SANTOS SANZ VILLANUEVA
Un poeta libre en la Docta Casa
Los creadores han guardado a lo largo del tiempo, respecto de la Academia Española, una
variada y pintoresca gama de actitudes. Alguno, como Rafael Alberti, la convirtió en
objeto de su iconoclastia juvenil haciendo aguas menores en los muros del solemne edificio
que alberga a la también llamada Docta Casa. Otros la desacreditan en las tertulias
mientras mueven influencias y hacen la pelota para entrar en ella. Hay también quienes se
niegan en redondo a postular su candidatura convencidos de su inutilidad en la
Institución. Así lo pensaba Juan Ramón Jiménez, de quien existe un testimonio al
respecto divertido. Cuando Gregorio Marañón le propuso su ingreso, el poeta de Moguer le
contestó con zumba amable que no, que él no pintaba nada en ese lugar y que tampoco
entendía qué hacía un médico como el propio Marañón en la Academia de la Lengua como
no fuera mirarles la lengua a los académicos.

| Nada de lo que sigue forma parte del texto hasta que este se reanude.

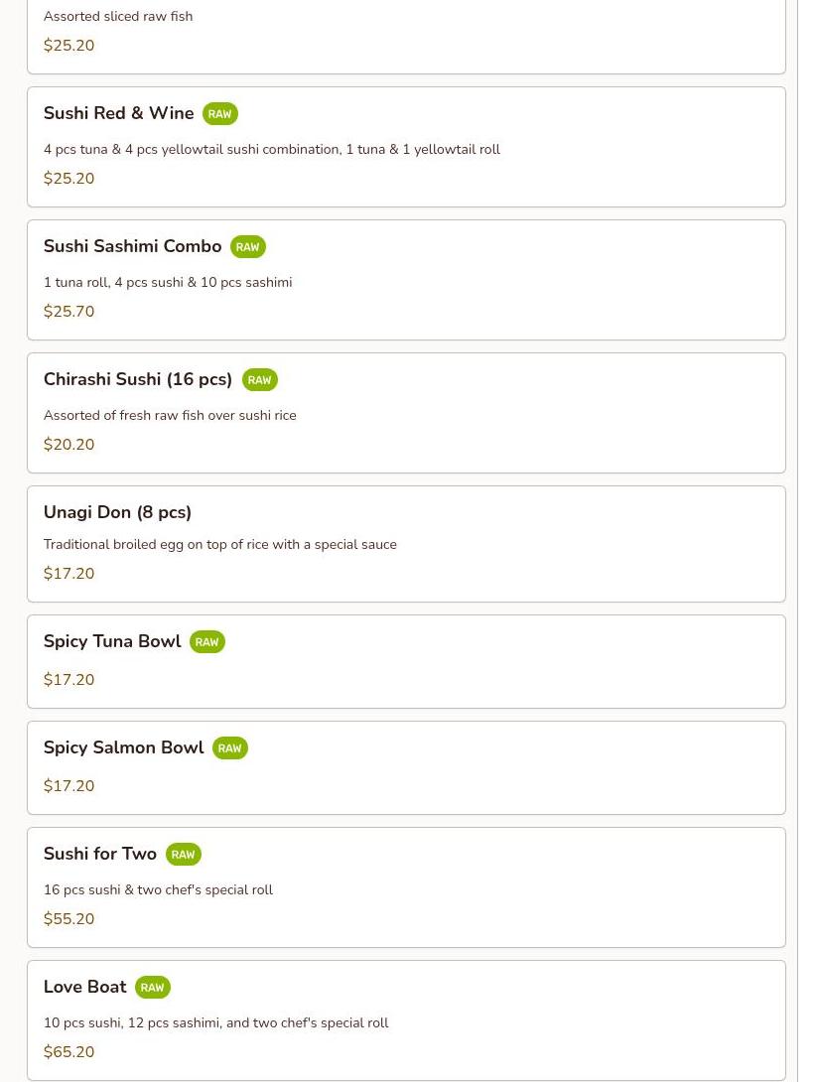The height and width of the screenshot is (1082, 818).
Task: Select the Spicy Tuna Bowl item name
Action: tap(111, 641)
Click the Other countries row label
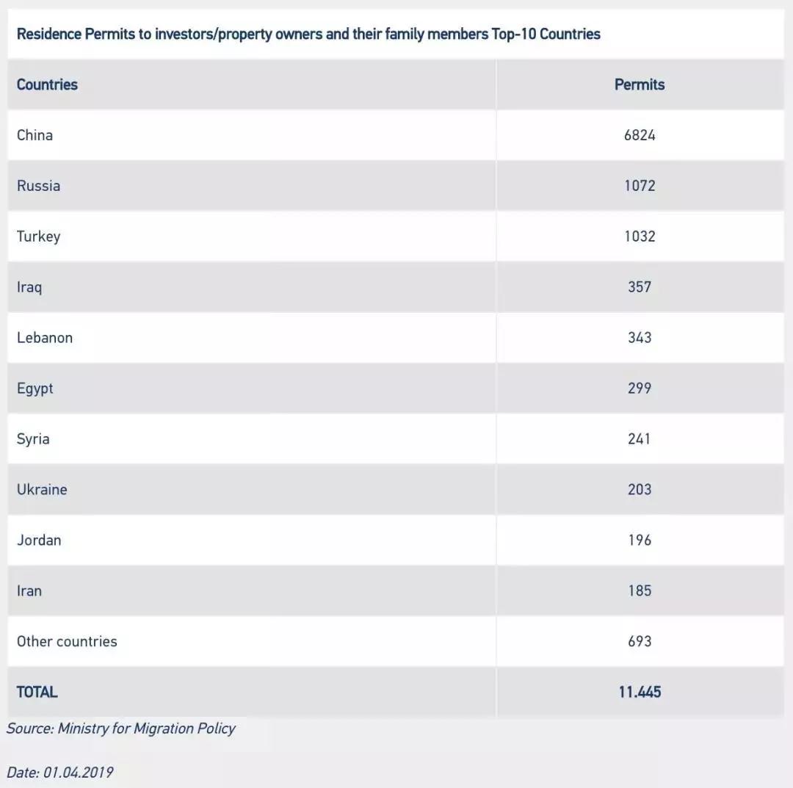 (67, 642)
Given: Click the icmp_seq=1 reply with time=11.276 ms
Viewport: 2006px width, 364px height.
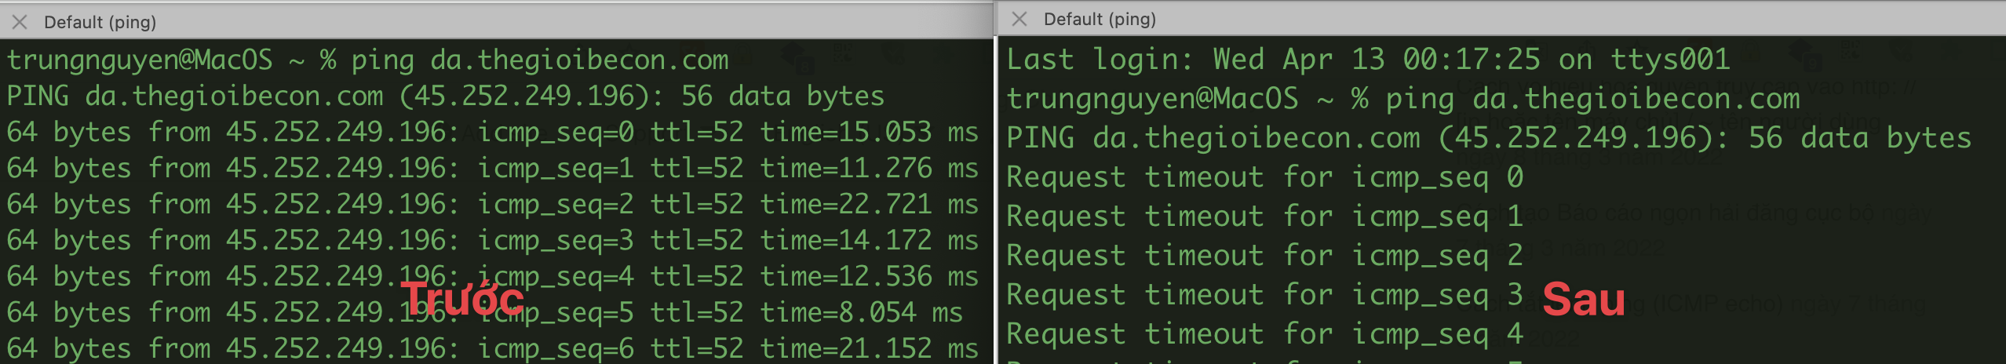Looking at the screenshot, I should click(x=492, y=168).
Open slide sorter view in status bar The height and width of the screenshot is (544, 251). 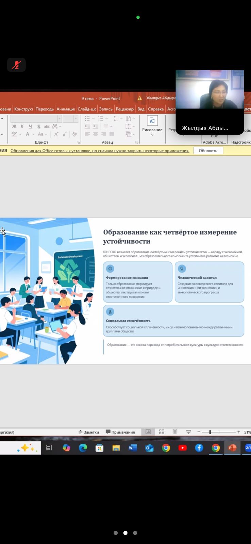(x=162, y=432)
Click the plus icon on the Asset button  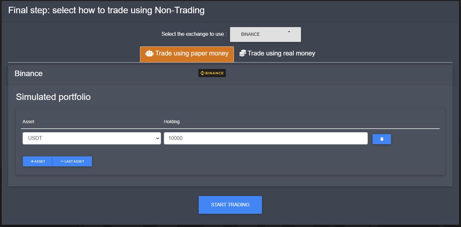point(32,161)
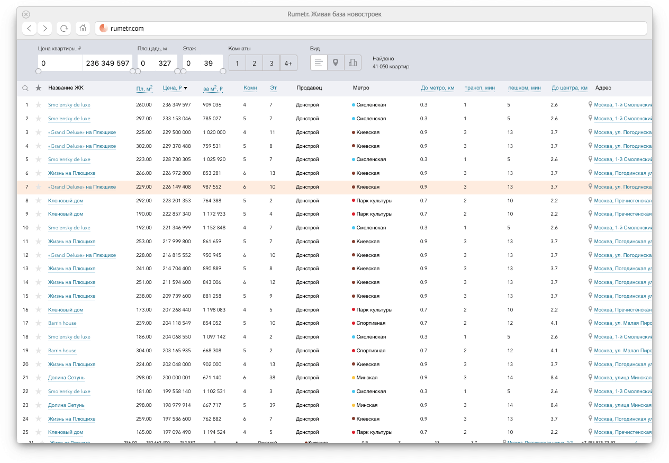This screenshot has width=669, height=463.
Task: Open search via magnifier icon in table header
Action: click(x=25, y=88)
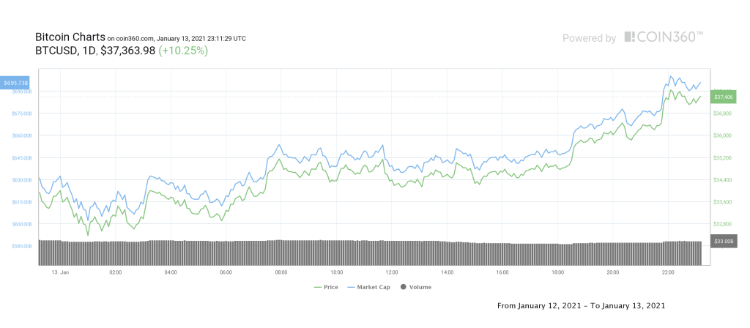Click the +10.25% change value
This screenshot has height=328, width=750.
coord(183,51)
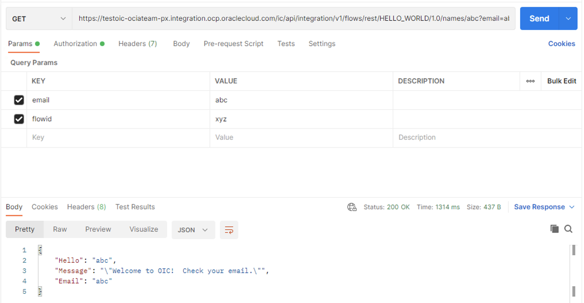Click the wrap lines icon

pos(229,230)
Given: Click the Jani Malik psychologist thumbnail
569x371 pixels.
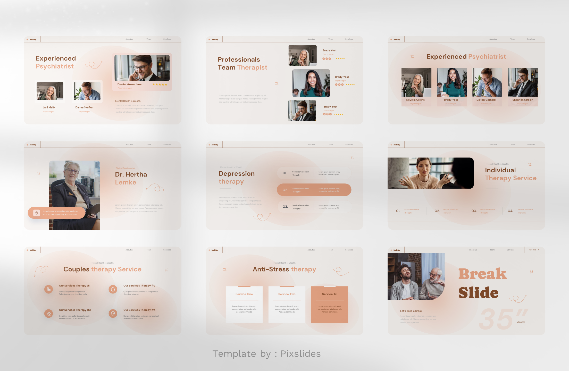Looking at the screenshot, I should [x=49, y=91].
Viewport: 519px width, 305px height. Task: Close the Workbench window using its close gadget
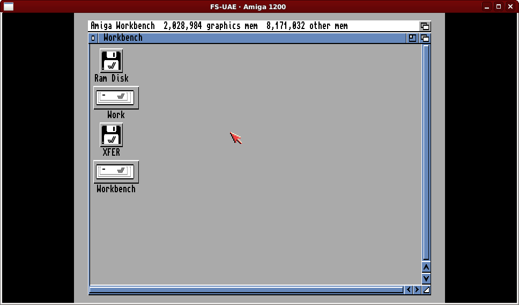click(x=93, y=38)
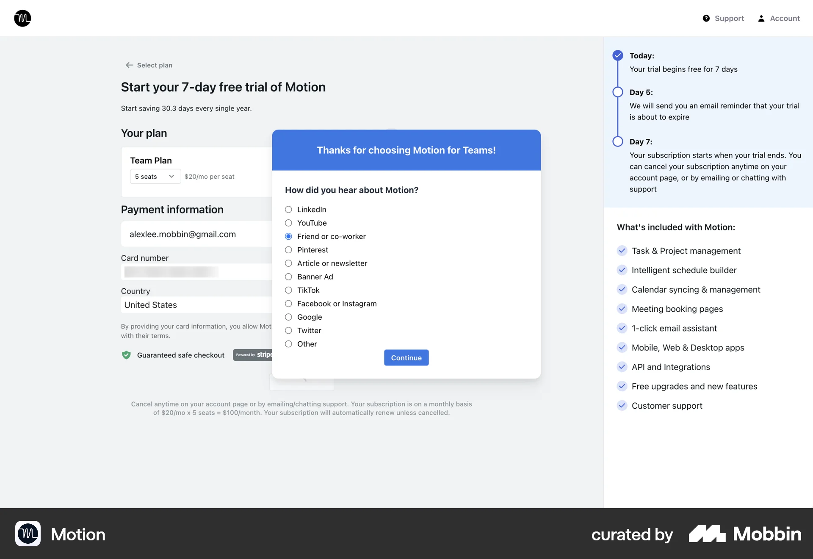The width and height of the screenshot is (813, 559).
Task: Click the Day 5 progress circle on timeline
Action: click(x=617, y=92)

Casos de cerrada negativa a ingresar en la Academia hay pocos y entre los escritores
actuales sólo, que yo sepa, Carmen Martín Gaite se obstina en negarse a los
requerimientos que se le han hecho, no por desprecio, sino por pensar que a ese lugar o se
va dispuesto a trabajar o se queda uno en casa. José Hierro también había rechazado
numerosas veces su candidatura, pero, al fin, ha cedido no tanto al peso de los honores
como, creo, a otras instancias. Porque este poeta siempre estimado y respetado, pero que
ahora vive un dulcísimo momento de incesantes reconocimientos, esconde, bajo su aspecto
irónico y anticonvencional, fidelidades muy firmes a ciertos principios: lealtad,
gratitud y amistad.
Pepe Hierro -todo el que le trata lo hace con la forma familiar de su nombre- tiene una
imagen de persona divertida, socarrona, algo excéntrica y disfrutadora de los pequeños
placeres de la vida, en suma, de tipo bastante independiente, que no se compadece bien con
la idea de persona grave comúnmente asociada a su nuevo status de académico. Ello añade
un plus de singularidad a su elección y, sobre todo, de intriga a la fecha en que deba
acudir a pronunciar su discurso de ingreso en la solemne sesión en la que el académico
electo lo sea de número.
No digo que en su caso haya el morbo que suscitó en su día la recepción de Pío
Baroja, cuando se bromeó sobre si abandonaría para la ocasión las gastadas zapatillas
de fieltro que usaba en casa. Pero tampoco en el caso de Hierro se lo imagina uno del todo
protagonista de tanta solemnidad. ¿Abandonará ese día la florecilla que suele adornar
el ojal de su chaqueta o la incorporará como novedad al ritual académico? No habrá
problemas porque su inconformismo algo bohemio siempre ha tenido el contrapeso del buen
sentido y del respeto al prójimo.
No podía ser de otra manera en quien convierte la ética un eje de su obra. Pepe
Hierro es un poeta y un hombre libre que sólo reconoce en el arte y en la vida las
ataduras inevitables. Ahora acaba de añadir una nueva y leve, pero hubiera hecho mal en
esquivarla. Además de poeta -por tanto, obrero esmerado de la palabra-, es crítico
inteligente, y pintor con inspiración -no ha hecho caso del oficio-, y novelista secreto,
y, también, aunque no se suele recordar, profesor de español durante casi medio siglo y
hasta hoy mismo. Es decir, experto en transmitir el espíritu y la forma de la materia con
la que bregan los académicos. Quizá la suma de todos esos factores -el hombre y sus
circunstancias- ha privado a su elección de la polémica frecuente en tantos casos: está
bien que Pepe Hierro, que escribe por las mañanas en un bar madrileño, ocupe por las
tardes un merecido sillón en el palacio de la calle Felipe IV.